Genetic diagnosis of two dopa-responsive dystonia families by exome sequencing.

Dopa-responsive dystonia, a rare disorder typically presenting in early childhood with lower limb dystonia and gait abnormality, responds well to levodopa. However, it is often misdiagnosed with the wide spectrum of phenotypes. By exome sequencing, we make a rapid genetic diagnosis for two atypical dopa-responsive dystonia pedigrees. One pedigree, presented with prominent parkinsonism, was misdiagnosed as Parkinson's disease until a known mutation in GCH1 (GTP cyclohydrolase 1) gene (NM_000161.2: c.631_632delAT, p.Met211ValfsX38) was found. The other pedigree was detected with a new compound heterozygous mutation in TH (tyrosine hydroxylase) gene [(NM_000360.3: c.911C>T, p.Ala304Val) and (NM_000360.3: c.1358G>A, p.Arg453His)], whose proband, a pregnant woman, required a rapid and less-biased genetic diagnosis. In conclusion, we demonstrated that exome sequencing could provide a precise and rapid genetic testing in the diagnosis of Mendelian diseases, especially for diseases with wide phenotypes.

VPS35 gene variants are not associated with Parkinson's disease in the mainland Chinese population.

VPS35 gene mutation has recently been reported in autosomal-dominant, late-onset Parkinson disease (PD). There are no reports regarding the association between VPS35 and Parkinson's disease (PD) in the Chinese population. We conducted a comprehensive genetic analysis of VPS35 gene in a cohort of twenty seven probands belonging to families with autosomal-dominant, late-onset PD, followed up with screening of specific variants in a separate group of 1011 sporadic PD patients and 1016 healthy controls. Our analysis revealed two exonic variants and three intronic variants across the entire VPS35 gene. There was no statistical difference in genotype or allele frequencies of rs3743928 and IVS14-24 t > c variants in VPS35 gene between sporadic PD group and healthy control group. None of the 1011 sporadic PD patients and 1016 controls carried the VPS35 gene c.1858G > A (p.Asp620Asn) mutation. Our data indicated that the VPS35 variants are not associated with PD in the mainland Chinese population.

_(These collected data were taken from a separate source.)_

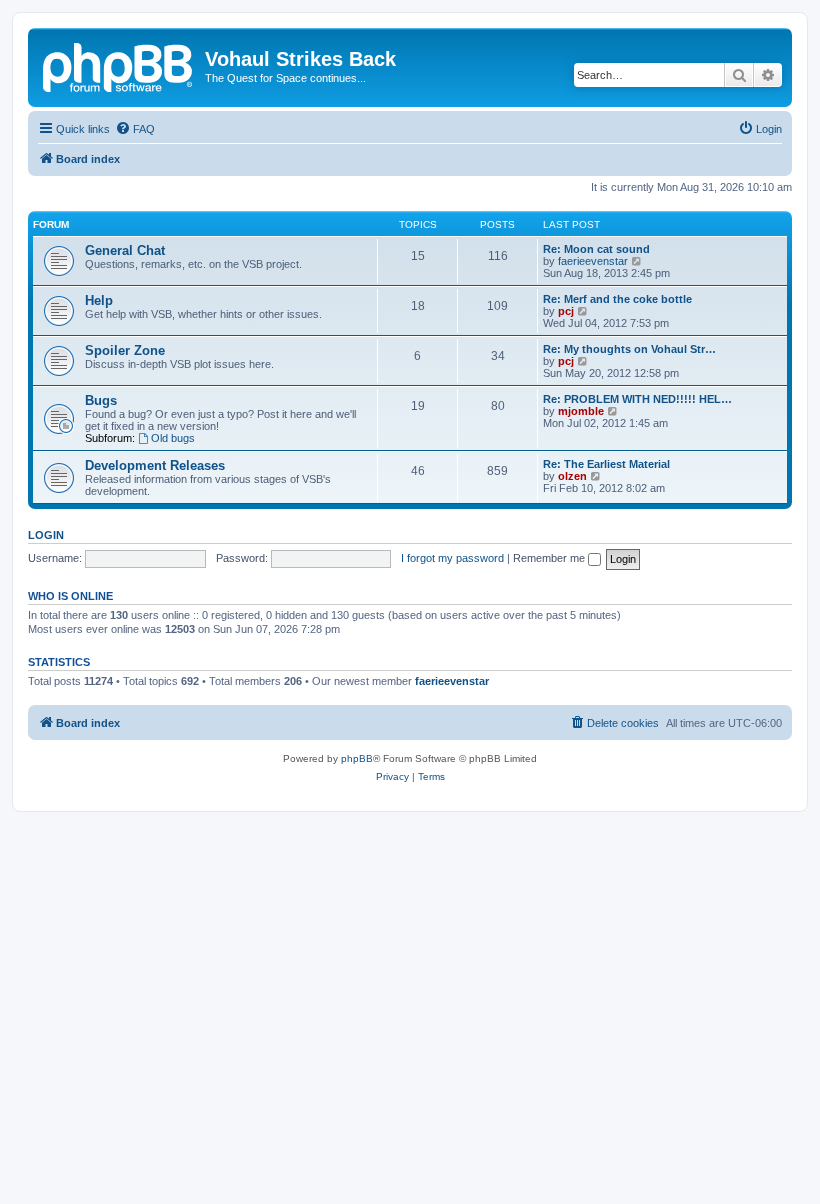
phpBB (357, 758)
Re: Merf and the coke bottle (617, 299)
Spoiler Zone (125, 350)
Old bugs (173, 438)
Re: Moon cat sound (596, 249)
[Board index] (119, 65)
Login (46, 535)
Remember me (550, 558)
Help (99, 300)
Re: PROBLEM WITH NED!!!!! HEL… (637, 399)
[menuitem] (135, 129)
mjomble (581, 411)
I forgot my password (452, 558)
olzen (572, 476)
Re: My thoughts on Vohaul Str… (629, 349)
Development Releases (155, 465)
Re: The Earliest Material (606, 464)
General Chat (125, 250)
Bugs (101, 400)
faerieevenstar (593, 261)
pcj (566, 311)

Mutation analysis of LRRK2, SCNA, UCHL1, HtrA2 and GIGYF2 genes in Chinese patients with autosomal dorminant Parkinson's disease.

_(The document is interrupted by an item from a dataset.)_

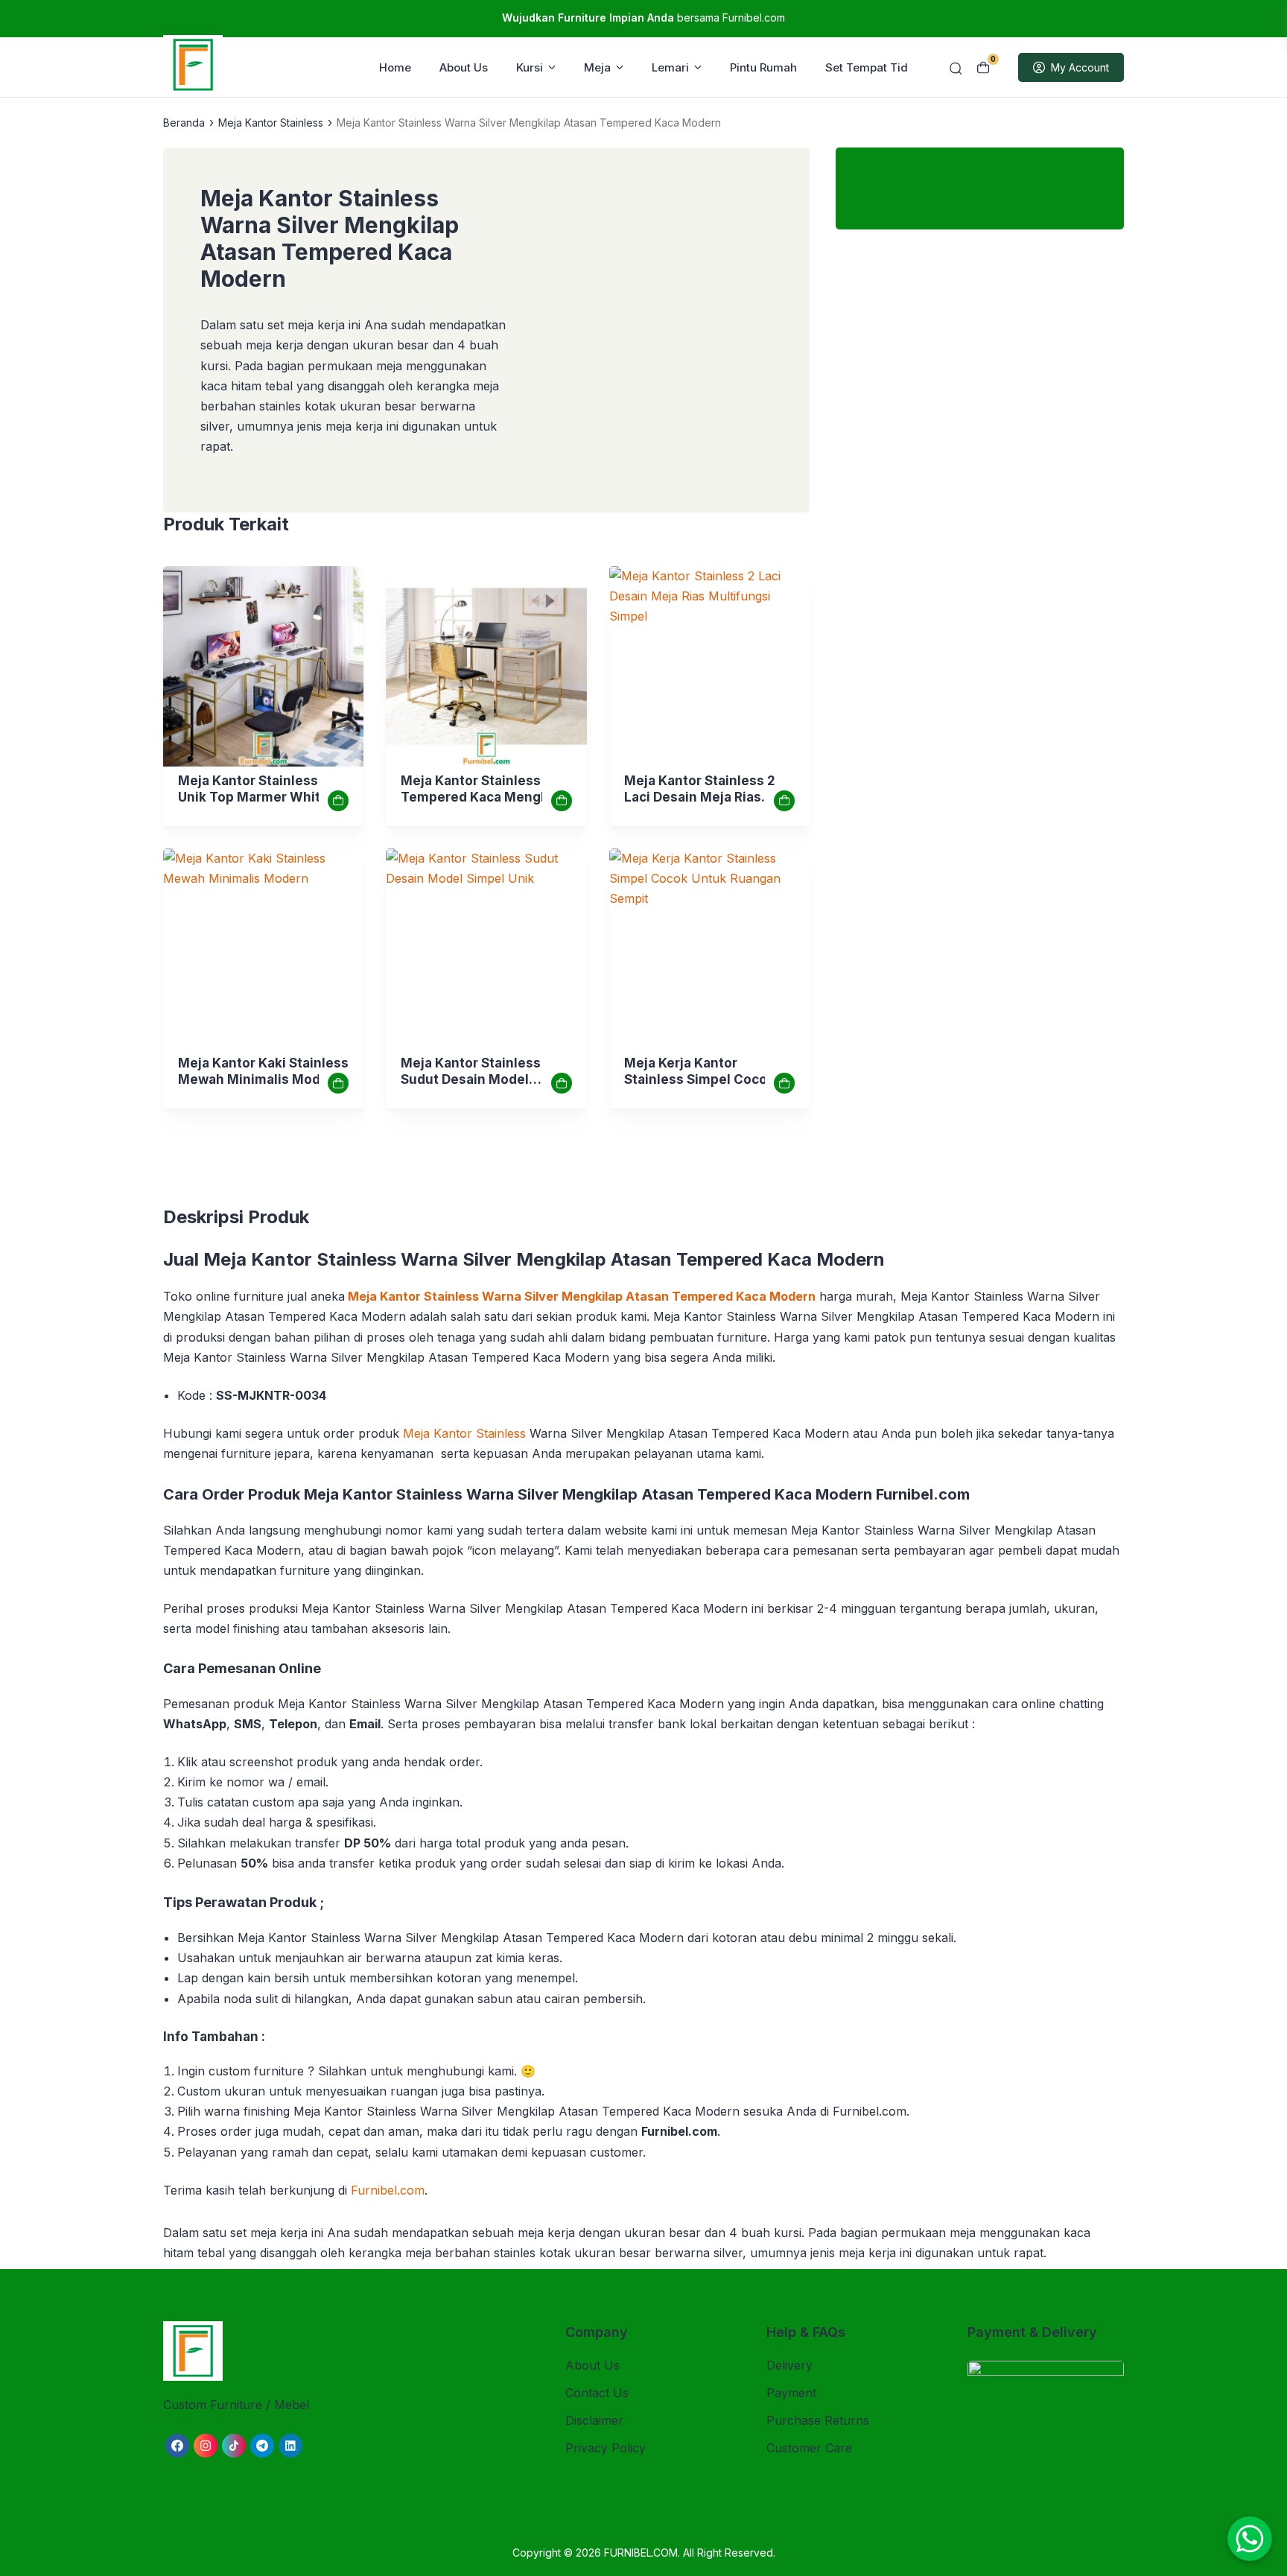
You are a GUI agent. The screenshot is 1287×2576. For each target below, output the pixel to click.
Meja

Autosomal dorminant Parkinson's disease (ADPD) has been associated with mutations in the SCNA, LRRK2, UCHL1, HtrA2 and GIGYF2 genes. We studied the prevalence of variants in all five genes in 12 Chinese unrelated families with ADPD and 4 families with both essential tremor (ET) and Parkinson's disease (PD) phenotypes using direct sequencing analysis. We found 27 variants in the LRRK2 gene, eight in GIGYF2 gene, three in the SCNA and UCHL1 gene respectively, in which five variants were novel. However, no pathogenic mutations in the five genes were found in these families. Our result indicated that SCNA, LRRK2, UCHL1, HtrA2 and GIGYF2 genes' mutations might not be a main reason for Chinese ADPD.

Analysis of PLA2G6 gene mutation in sporadic early-onset parkinsonism patients from Chinese population.

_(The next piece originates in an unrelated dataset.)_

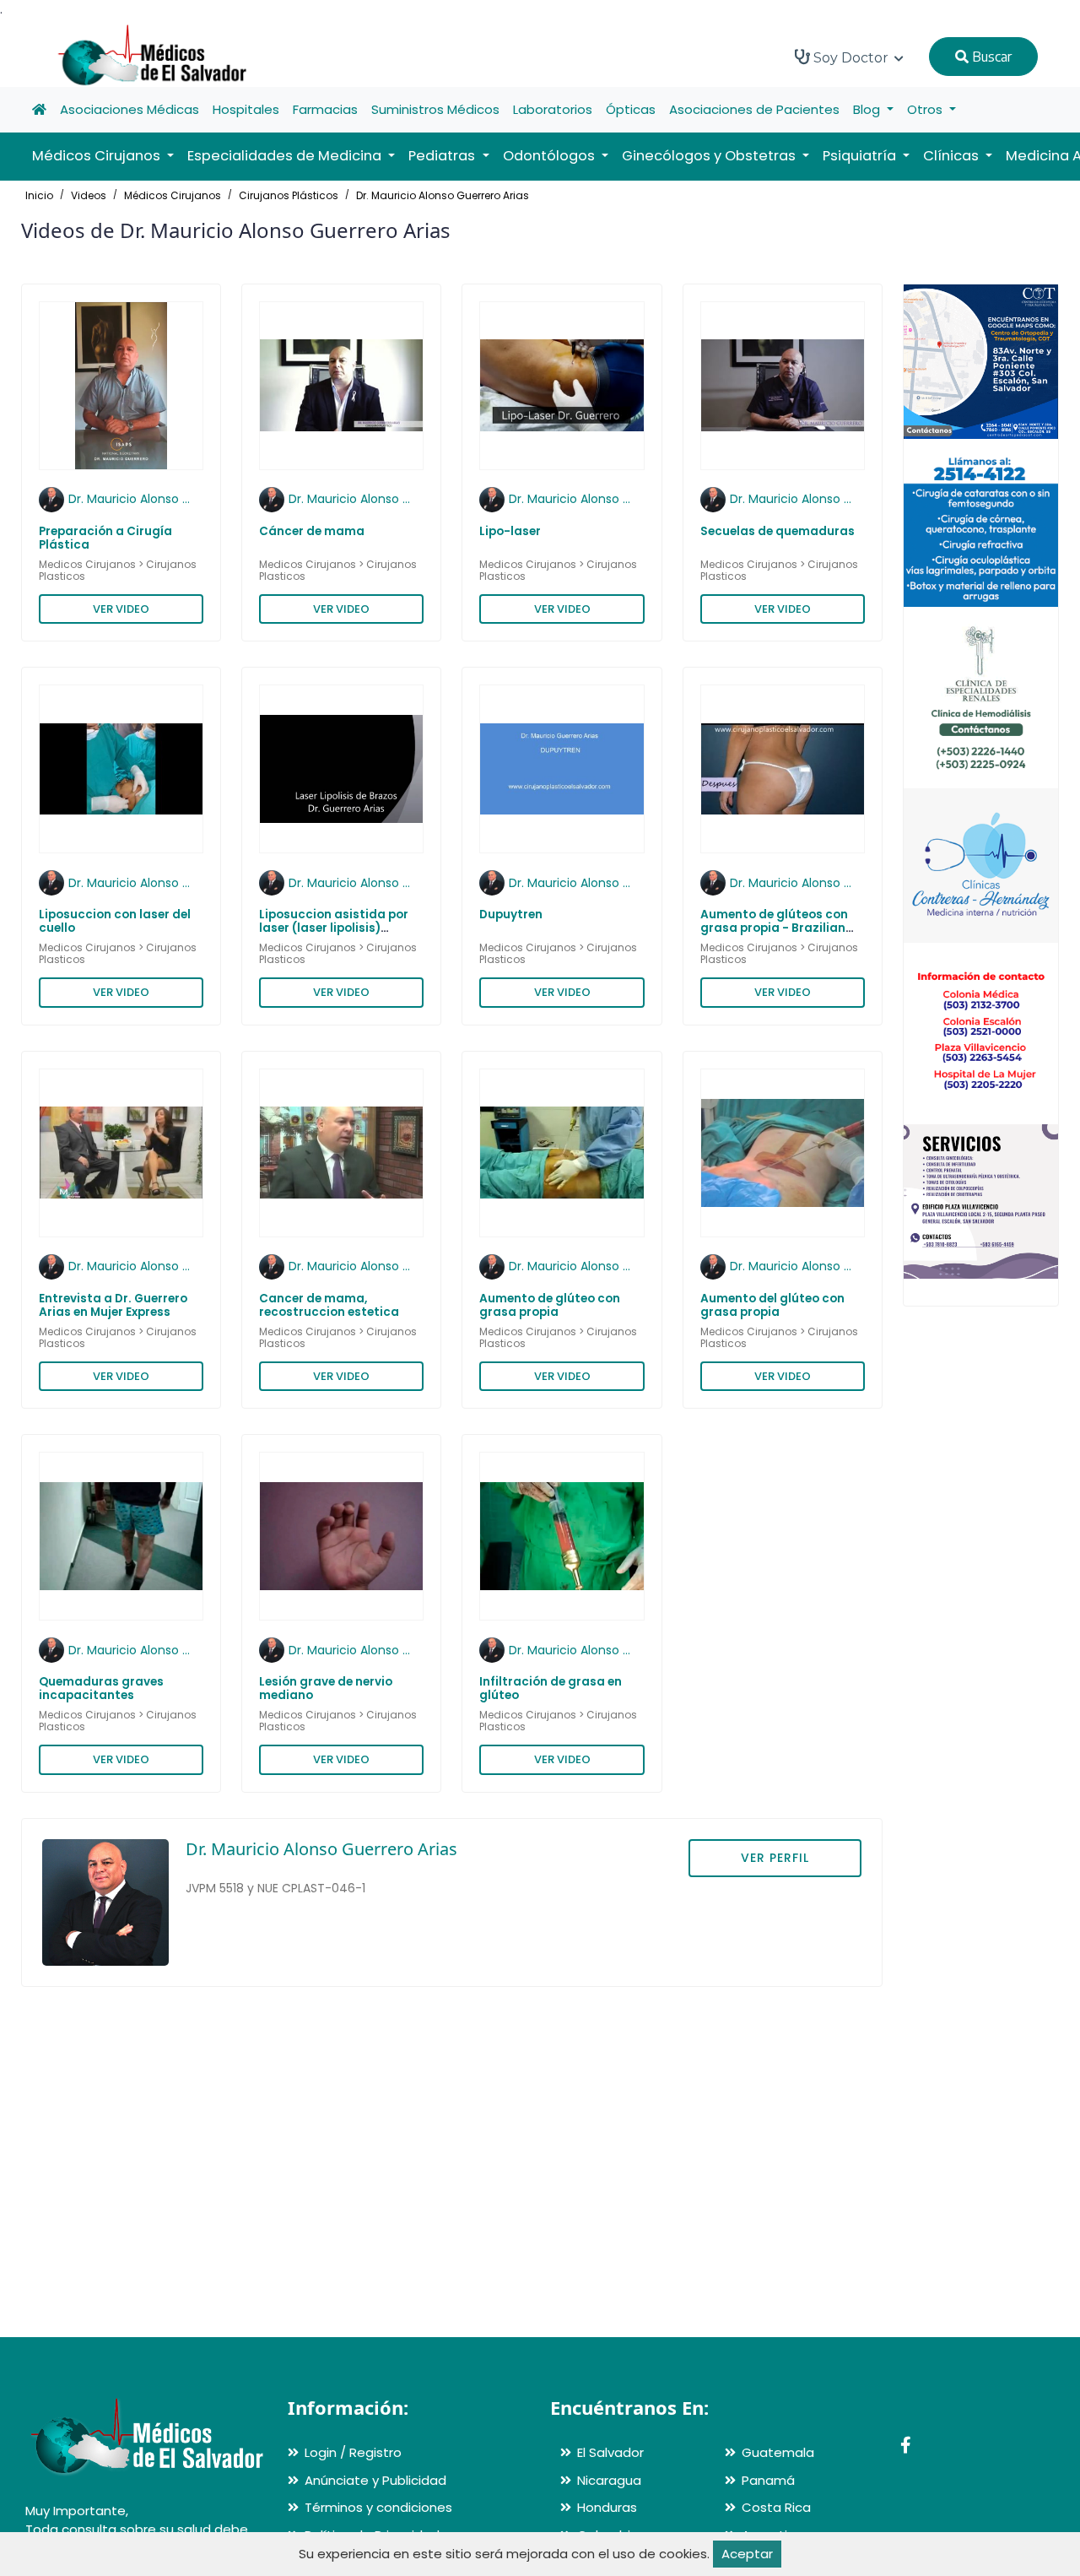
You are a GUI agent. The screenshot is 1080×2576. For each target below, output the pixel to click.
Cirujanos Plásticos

Recent studies have shown that PLA2G6 is a causative gene for PARK14-linked autosomal recessive early-onset complicated dystonia-parkinsonism, early-onset parkinsonism with frontotemporal dementia and autosomal recessive early-onset Parkinsonism without added complicated clinical features. In order to investigate the characteristics of PLA2G6 gene mutations in Chinese sporadic early-onset parkinsonism (EOP) patients, we performed polymerase chain reaction and DNA direct sequencing on a cohort of sporadic EOP patients from Chinese population. In this study, we found a novel heterozygous varient (p.G679V). Bioinformatics demonstrates that p.G679V exhibits highly conserved residues across species, which hints it might be a pathogenic mutation. Our result indicated that PLA2G6 mutations might not be a main cause of Chinese sporadic EOP.